With the Pokémon series setting its sights firmly on the Nintendo Switch, Yokai Watch has stepped up to satisfy our monster collecting fix on the dual screen handheld. Blasters arrived in the west this September and helped to ease the wait for the third mainline instalment which is set to launch sometime this Winter. The spin-off bears a resemblance to the Pokémon Mystery Dungeon series in that it allows you to take command of the franchise's poster boys in their very own adventure.
We chose the Red Cat Corps version and our journey started with our team of blasters dashing off in fear after attempting to save the day from an evil group of Yokai who are terrorising the town. After retreating to our hideout, our group of "bottom-of-the-barrel" blasters are met by Sergeant Burly who has been sent from the Blasters Association to give us some much needed tough love and training. The story sees your rise to the top after being on the brink of being disbanded and features some nice touches such as the original voice cast lending their talents for the main ensemble and short teaser trailers in the style of the anime for each chapter.
Combat in Blasters is in more of an action-RPG style and requires you to mash together a mix of physical attacks, special attacks and dodges whilst cycling through your team of Yokai. Each Yokai has a special attack which can be triggered once the team receives a certain amount of damage. Jibanyan's special move, paws of furry, has him rapidly slash foes with his paws delivering a blistering combo of attacks to any nearby facing enemies. You have four interchangeable Yokai in your team and each has their own class of either fighter, healer, ranger and tank. There are no restrictions on how you arrange your team (you could have four fighters, for example, or a balanced team with a member of each class) and most of our fun came from reshuffling our team and befriending new creatures for experimentation.
On top of this, there are also items you can purchase from Dimmy's shop on the second floor of your hideout and equipment that can be crafted for stat boosts from materials gathered out on missions. The purchasable items can really give you the upper hand and some can allow you to slow down a boss or appear temporarily invisible. The main issue with the combat system though is that it doesn't feel all that deep, especially when compared to the mainline entries. If you don't keep varying your team and equipment things can quickly feel dull as you repeat the same process of attacking, dodging and waiting for your special moves to cool down.
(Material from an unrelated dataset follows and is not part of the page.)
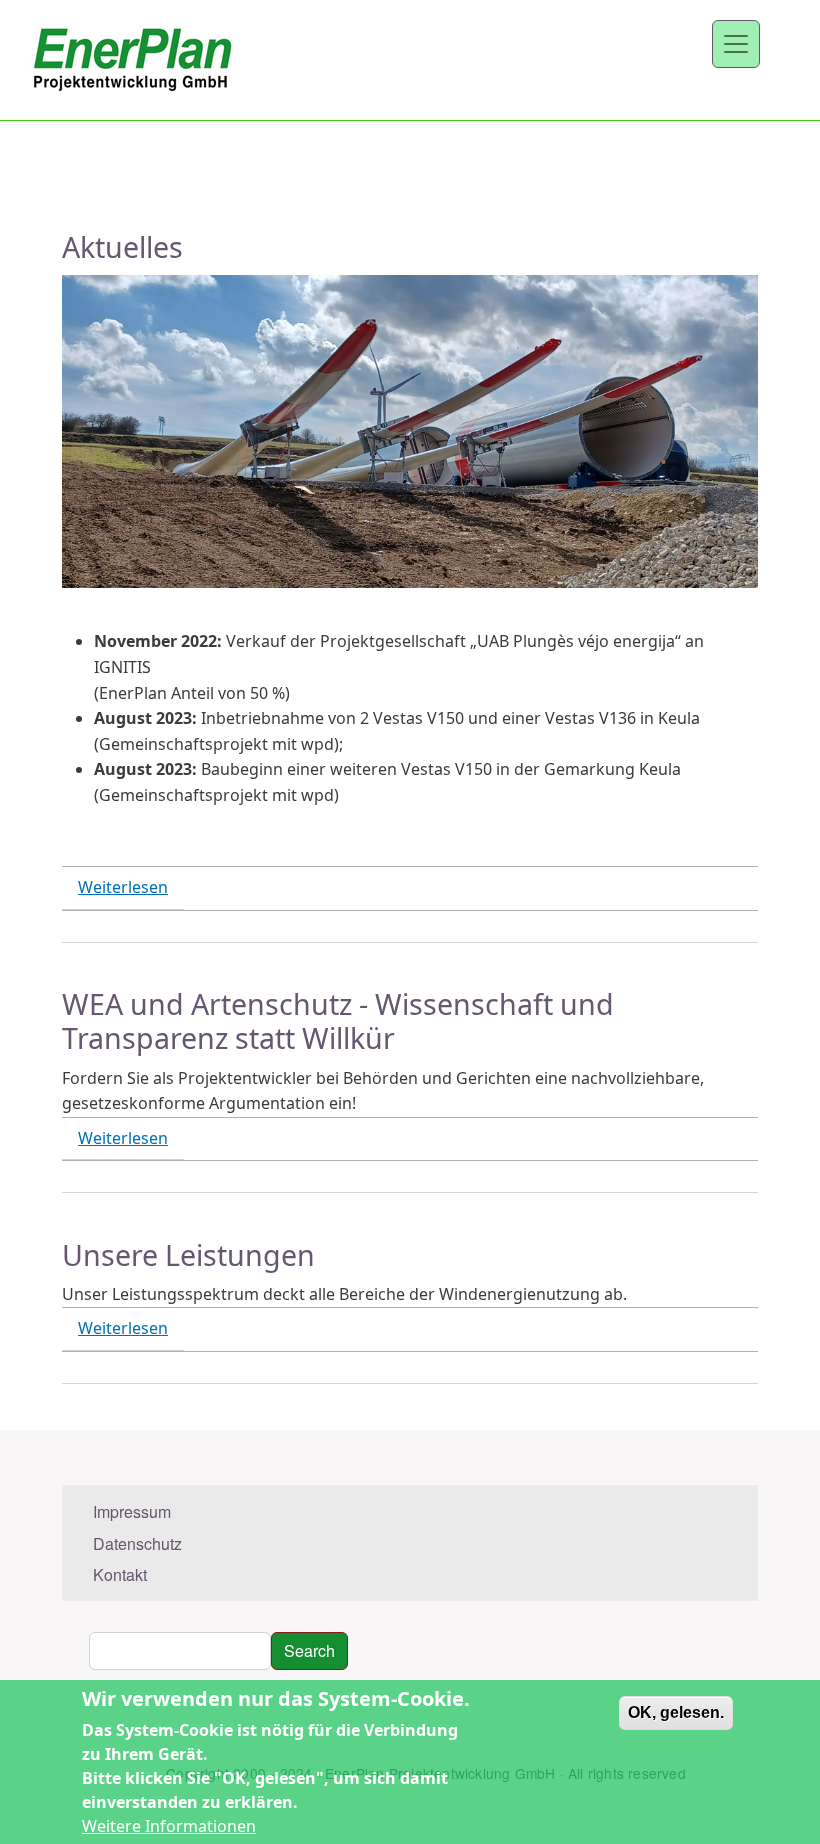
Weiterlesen (123, 887)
By reporting to Sergeant Burly you can select between three categories of missions: Story, Patrol, and Big Boss (providing that you have passed the first few chapters). Story missions make up the bulk up the title's ten chapters and usually require you to complete a common task such as dispatching a group of troublemaking Yokai or collecting fallen items. Besides a change in setting and some new faces along the way, these missions usually remain pretty similar with the difficulty barely ramping to keep things engaging. This thrown in with the bare bones combat system does become tedious after the first handful of chapters. Luckily, Blasters has some other tricks up its sleeve.